> _Texto fornecido_
Acórdãos STA

Acórdão do Supremo Tribunal Administrativo
Processo:0695/12
Data do Acordão:02/27/2013
Tribunal:2 SECÇÃO
Relator:PEDRO DELGADO
Descritores:ERRO NA FORMA DE PROCESSO
OPOSIÇÃO À EXECUÇÃO FISCAL
FUNDAMENTOS
ILEGITIMIDADE
Sumário:I - Tendo a recorrente invocado como causa de pedir, em sede de oposição à execução fiscal, entre outros fundamentos, o facto de não ser proprietária ou possuidora de fracções autónomas sujeitas a tributação em IMI no período a que respeita a dívida exequenda, e tendo pedido que «seja declarada como parte ilegítima, nos autos de execução, com todas as legais consequências» haverá de se concluir que formulou também um pedido principal adequado à forma processual adoptada - oposição à execução fiscal.
II - Esta ilegitimidade substantiva, que se relaciona com a dívida exequenda e com o respectivo título e não com a incidência do tributo, constitui fundamento de oposição à execução fiscal nos termos da al. b) do nº 1 do art. 204º do Código de Procedimento e Processo Tributário, pelo que não se verifica uma situação de erro na forma do processo, determinante da absolvição da Fazenda Pública da instância.

> _A tarefa_
Escreva, sem qualquer alteração, o trecho do acórdão que vai de "Acórdão do Supremo" a "à execução fiscal.". Os registos que vêm a seguir constituem material à parte.

> _Registos guardados_
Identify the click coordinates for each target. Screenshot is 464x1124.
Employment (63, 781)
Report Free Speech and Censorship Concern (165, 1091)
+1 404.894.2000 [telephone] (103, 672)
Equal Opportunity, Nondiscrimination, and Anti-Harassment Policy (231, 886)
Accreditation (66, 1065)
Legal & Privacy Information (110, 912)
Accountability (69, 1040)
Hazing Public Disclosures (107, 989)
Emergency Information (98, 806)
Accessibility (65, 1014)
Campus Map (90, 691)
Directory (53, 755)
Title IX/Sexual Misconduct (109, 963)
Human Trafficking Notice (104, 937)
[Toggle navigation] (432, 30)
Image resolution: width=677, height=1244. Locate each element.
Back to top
...
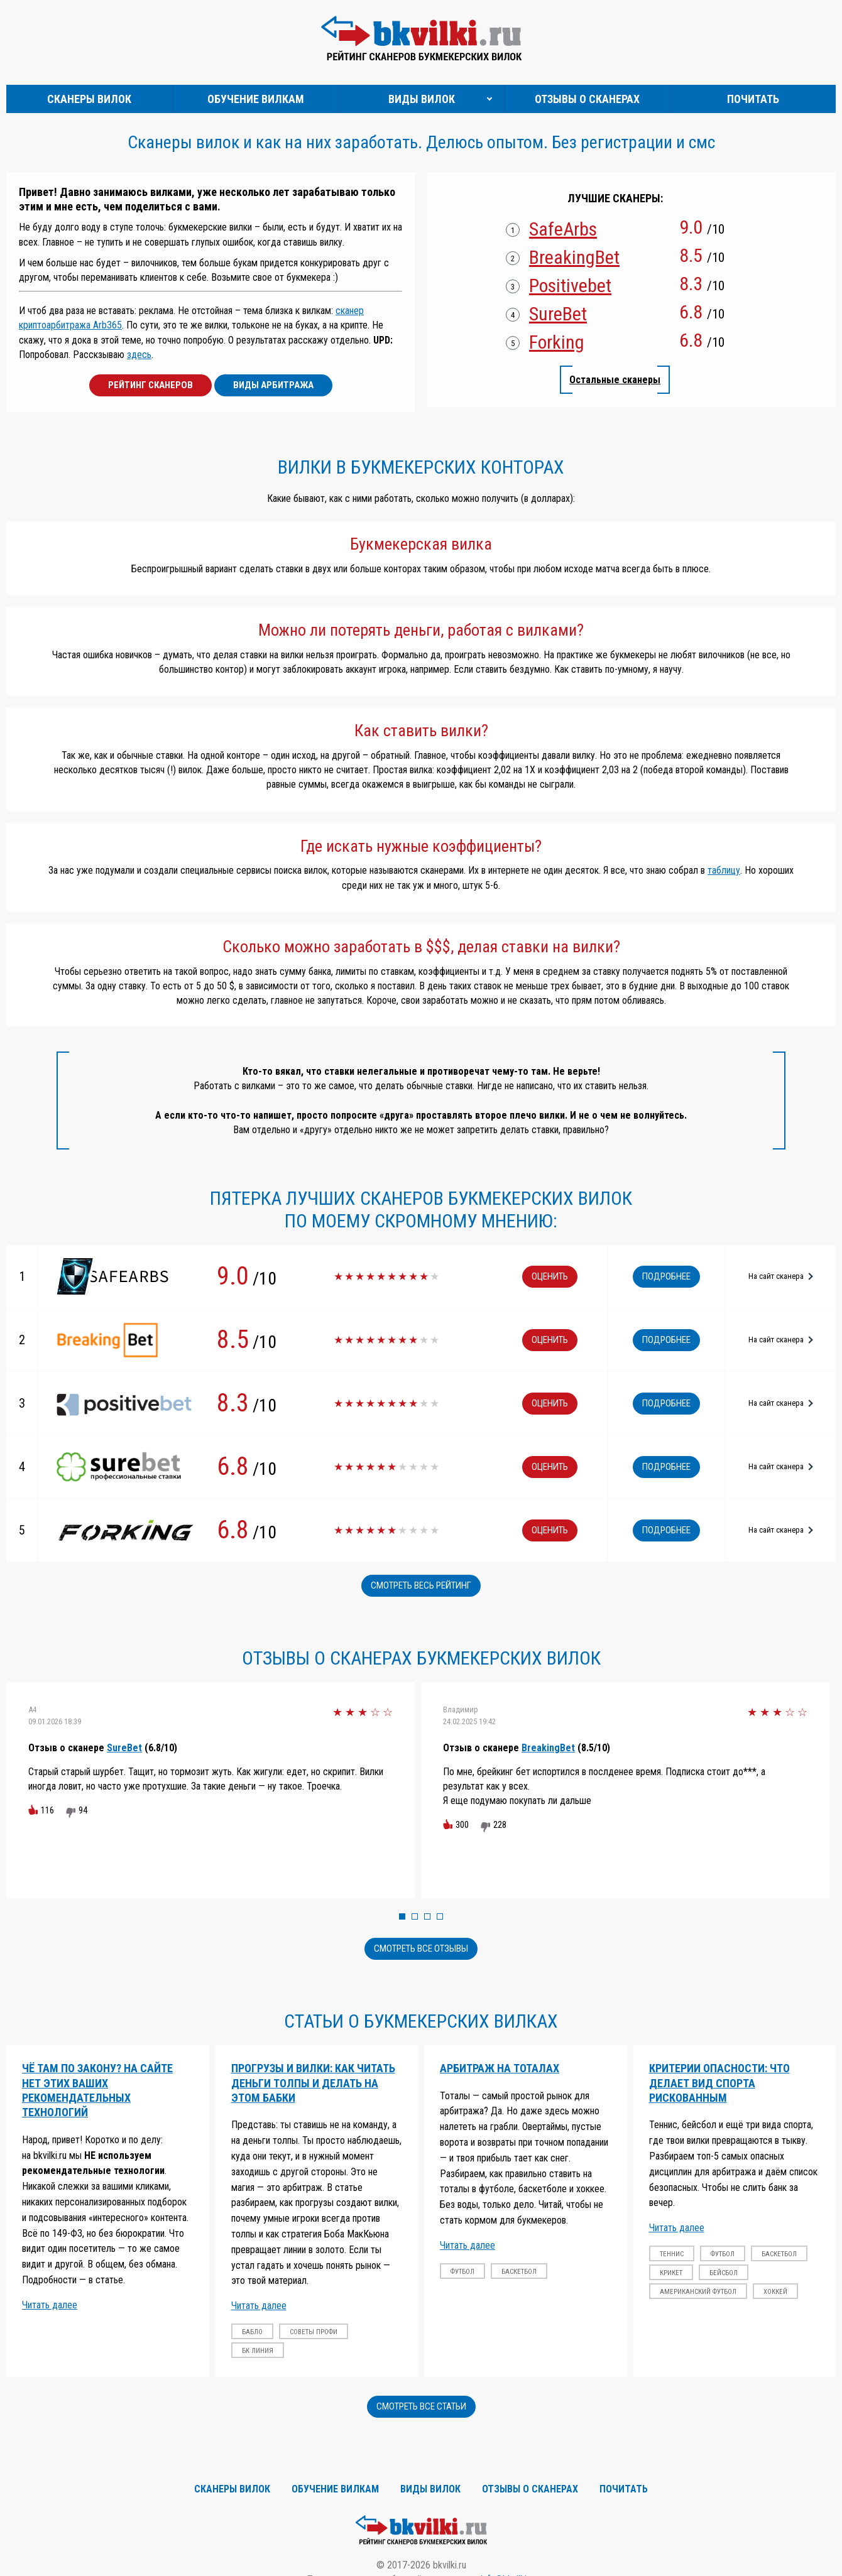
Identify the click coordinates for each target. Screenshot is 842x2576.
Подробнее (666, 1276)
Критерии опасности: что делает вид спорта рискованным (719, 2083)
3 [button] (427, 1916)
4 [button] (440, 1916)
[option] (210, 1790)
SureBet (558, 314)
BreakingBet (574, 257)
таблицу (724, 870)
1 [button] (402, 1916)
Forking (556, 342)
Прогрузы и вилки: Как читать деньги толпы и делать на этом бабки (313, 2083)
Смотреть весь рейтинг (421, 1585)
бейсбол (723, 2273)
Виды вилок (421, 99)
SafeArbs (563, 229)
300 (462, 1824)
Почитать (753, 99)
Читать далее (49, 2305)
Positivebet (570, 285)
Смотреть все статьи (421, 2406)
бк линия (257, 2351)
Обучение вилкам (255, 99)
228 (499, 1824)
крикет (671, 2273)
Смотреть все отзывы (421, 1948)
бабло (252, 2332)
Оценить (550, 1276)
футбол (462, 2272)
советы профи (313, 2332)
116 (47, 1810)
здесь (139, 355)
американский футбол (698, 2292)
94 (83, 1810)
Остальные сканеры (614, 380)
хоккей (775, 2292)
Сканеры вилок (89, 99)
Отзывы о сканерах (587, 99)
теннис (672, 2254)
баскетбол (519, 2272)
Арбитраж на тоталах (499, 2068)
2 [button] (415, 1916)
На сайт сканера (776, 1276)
* * *
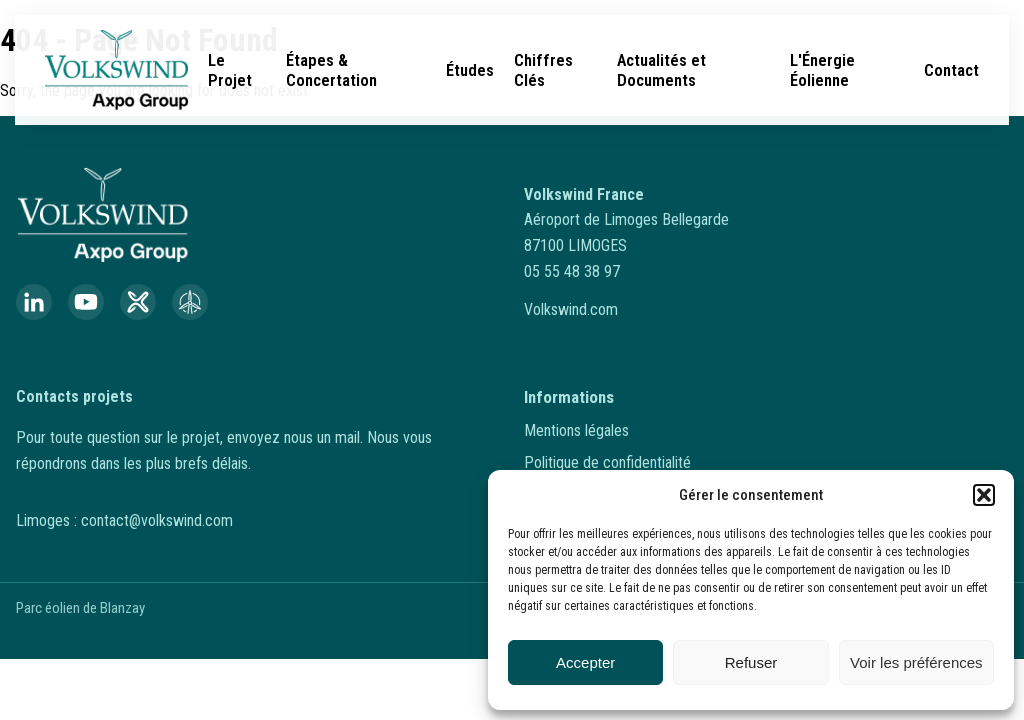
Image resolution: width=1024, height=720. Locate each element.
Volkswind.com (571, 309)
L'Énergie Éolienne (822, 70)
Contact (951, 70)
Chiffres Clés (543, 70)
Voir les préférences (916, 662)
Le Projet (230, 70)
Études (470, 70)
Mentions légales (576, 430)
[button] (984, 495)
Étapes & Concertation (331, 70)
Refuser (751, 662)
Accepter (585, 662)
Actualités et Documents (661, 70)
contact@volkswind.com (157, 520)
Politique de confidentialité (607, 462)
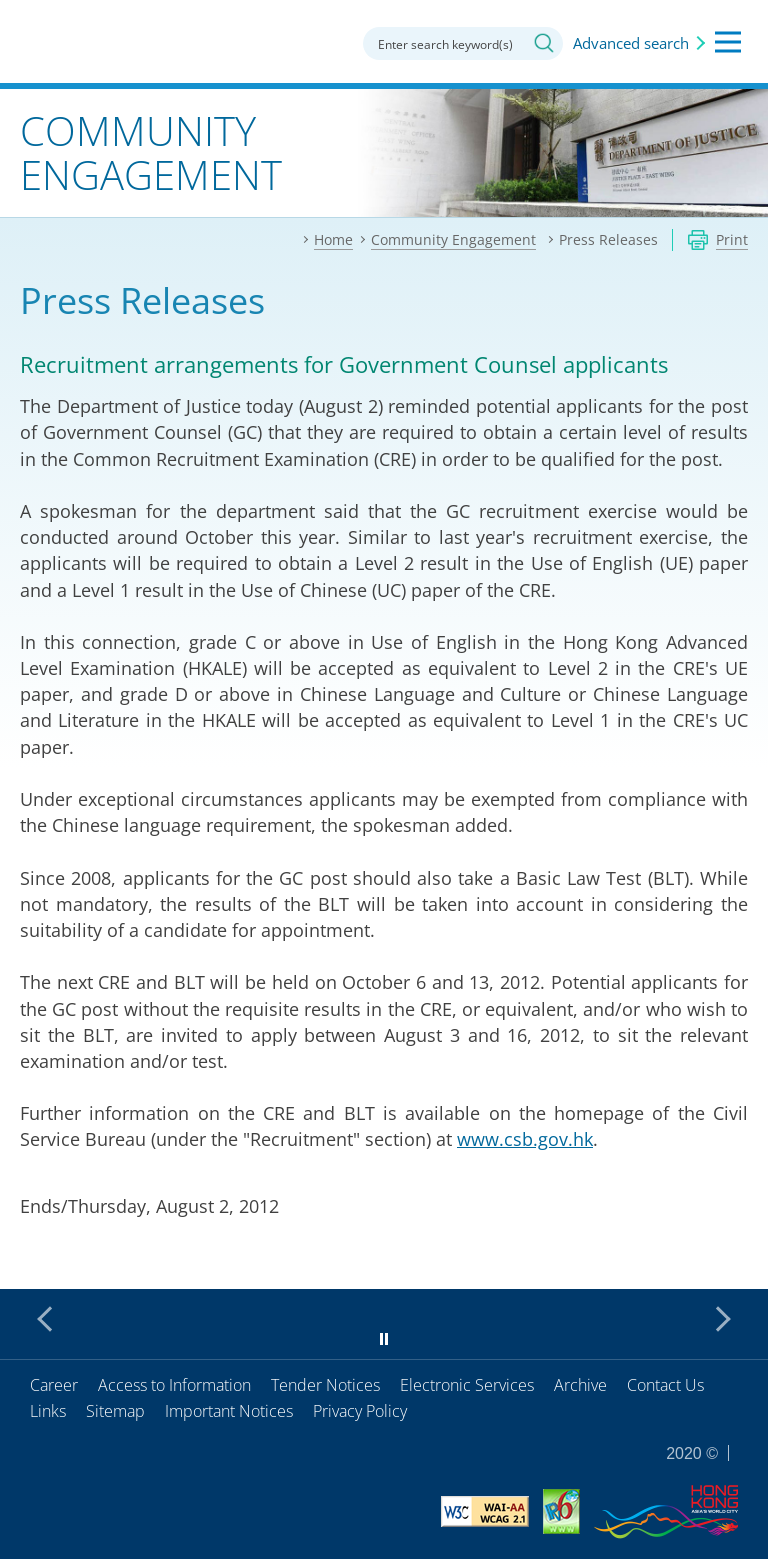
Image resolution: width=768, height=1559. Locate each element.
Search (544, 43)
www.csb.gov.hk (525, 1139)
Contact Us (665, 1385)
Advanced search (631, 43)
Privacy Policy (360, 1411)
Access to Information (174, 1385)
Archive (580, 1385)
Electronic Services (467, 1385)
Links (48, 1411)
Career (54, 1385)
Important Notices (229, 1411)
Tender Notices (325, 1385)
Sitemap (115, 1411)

> _Resposta escrita_
Acórdão do Supremo Tribunal Administrativo
Processo:0695/12
Data do Acordão:02/27/2013
Tribunal:2 SECÇÃO
Relator:PEDRO DELGADO
Descritores:ERRO NA FORMA DE PROCESSO
OPOSIÇÃO À EXECUÇÃO FISCAL
FUNDAMENTOS
ILEGITIMIDADE
Sumário:I - Tendo a recorrente invocado como causa de pedir, em sede de oposição à execução fiscal, entre outros fundamentos, o facto de não ser proprietária ou possuidora de fracções autónomas sujeitas a tributação em IMI no período a que respeita a dívida exequenda, e tendo pedido que «seja declarada como parte ilegítima, nos autos de execução, com todas as legais consequências» haverá de se concluir que formulou também um pedido principal adequado à forma processual adoptada - oposição à execução fiscal.